ダンマン港・空港の通関に大幅な遅れ

(サウジアラビア)

リヤド事務所

2012年10月10日

ダンマン港と空港の混雑状況が2012年6月ごろから悪化し、輸入通関が大幅に遅れている。当地日系企業などによると、4月にリヤドの貨物の保管・通関施設(ドライポート)の管理業者が交代したことに伴う混乱により、リヤド向け海上貨物の通関手続きがダンマン港に回されたことが原因とみられる。

添付ファイル: 資料PDFファイル( B)

<大口の海上貨物で輸入通関に約1ヵ月>
ダンマン港での輸入通関には、海上貨物の大口貨物(FCL:Full Container Load)で1ヵ月程度、混載貨物(LCL:Less than Container Load)で1ヵ月以上かかっているようだ。また、通関以前に、そもそも港の混雑のため、ダンマンに入港するまでに2週間ほどかかることも多い。

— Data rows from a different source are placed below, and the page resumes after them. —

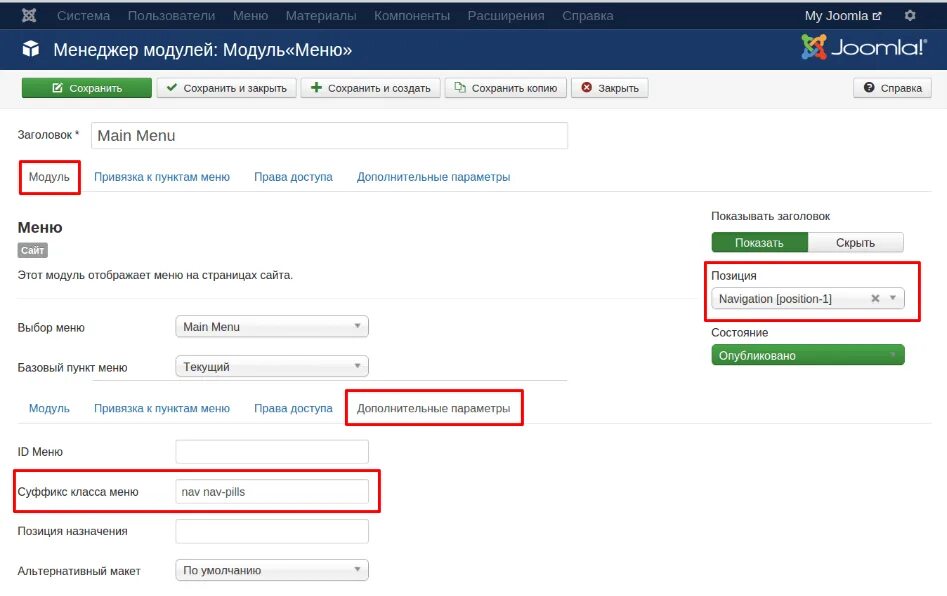The image size is (947, 596).
Task: Switch to the Дополнительные параметры tab
Action: (433, 407)
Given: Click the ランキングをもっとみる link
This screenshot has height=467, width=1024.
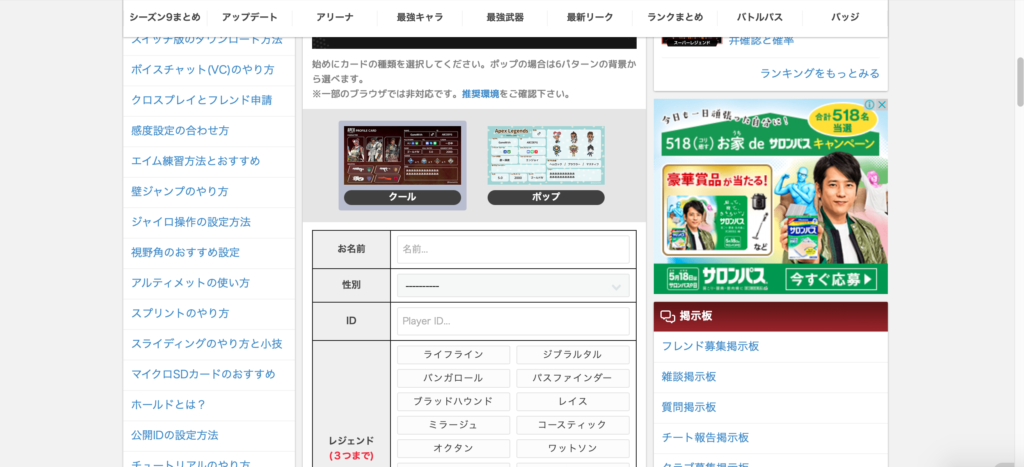Looking at the screenshot, I should pos(819,73).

このため、航空貨物の利用が増えているが、航空貨物でも通関に2週間ほどかかる状況だ。

<リヤド・ドライポートの管理業者の交代に伴う混乱>
ジェトロが当地日系企業などから収集した情報によると、今回のダンマン港混雑の原因は、4月のリヤド・ドライポートの管理業者の交代にある。

港湾局(Saudi Port Authority)は、全ての港の運営・管理(通関業務など)を民間業者(オペレーター)に委託している。港湾局が4月にリヤド・ドライポートのオペレーターを、サウジ鉄道公団(SRO:Saudi Railways Organization)に変更したところ、ドライポート内にある2万個以上のコンテナの場所や内容が把握できなくなり、輸入通関が滞ってしまったという。

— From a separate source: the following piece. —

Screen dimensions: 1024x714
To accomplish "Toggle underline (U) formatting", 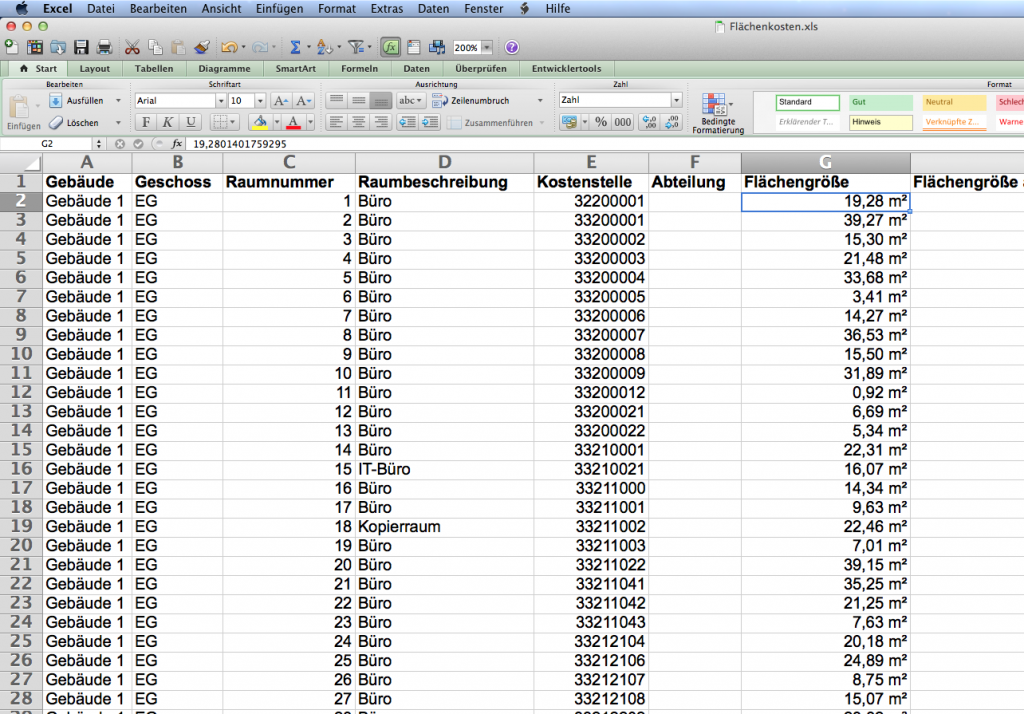I will point(189,122).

このため、5月3日付でドライポートの税関が通関業者に、「ダンマン港で輸入通関を行うことを勧める」と通達した(添付資料参照)。

その結果、リヤド向けの海上貨物も全てダンマン港で対処しなければならなくなり、6月から7月にかけてダンマン港の混雑が悪化した。加えて、業務が停滞するラマダン(断食月)およびイード休暇(断食明け休暇)を控え、その前のタイミングを狙って発送された貨物のラッシュが重なった。

そのまま事態が改善されることもなく、8月のラマダンとイード休暇に入り、状況がさらに悪化したところへ、イード休暇明けに輸入を開始しようと考えていた輸入業者の貨物の到着も重なり、9月にはさらに多くの海上貨物がダンマン港に流れ込んでいるようだ。

一部では、リヤドのドライポートの貨物整理が徐々に進み、輸入通関も少しずつ行われるなど、改善の傾向もみられるという情報もある。しかし、この事態がすぐに収束するとも考えづらいため、リヤド・ダンマン向けの輸出品を扱う企業は、通関の遅れを想定して早めの対応を行うなど、注意が必要だ。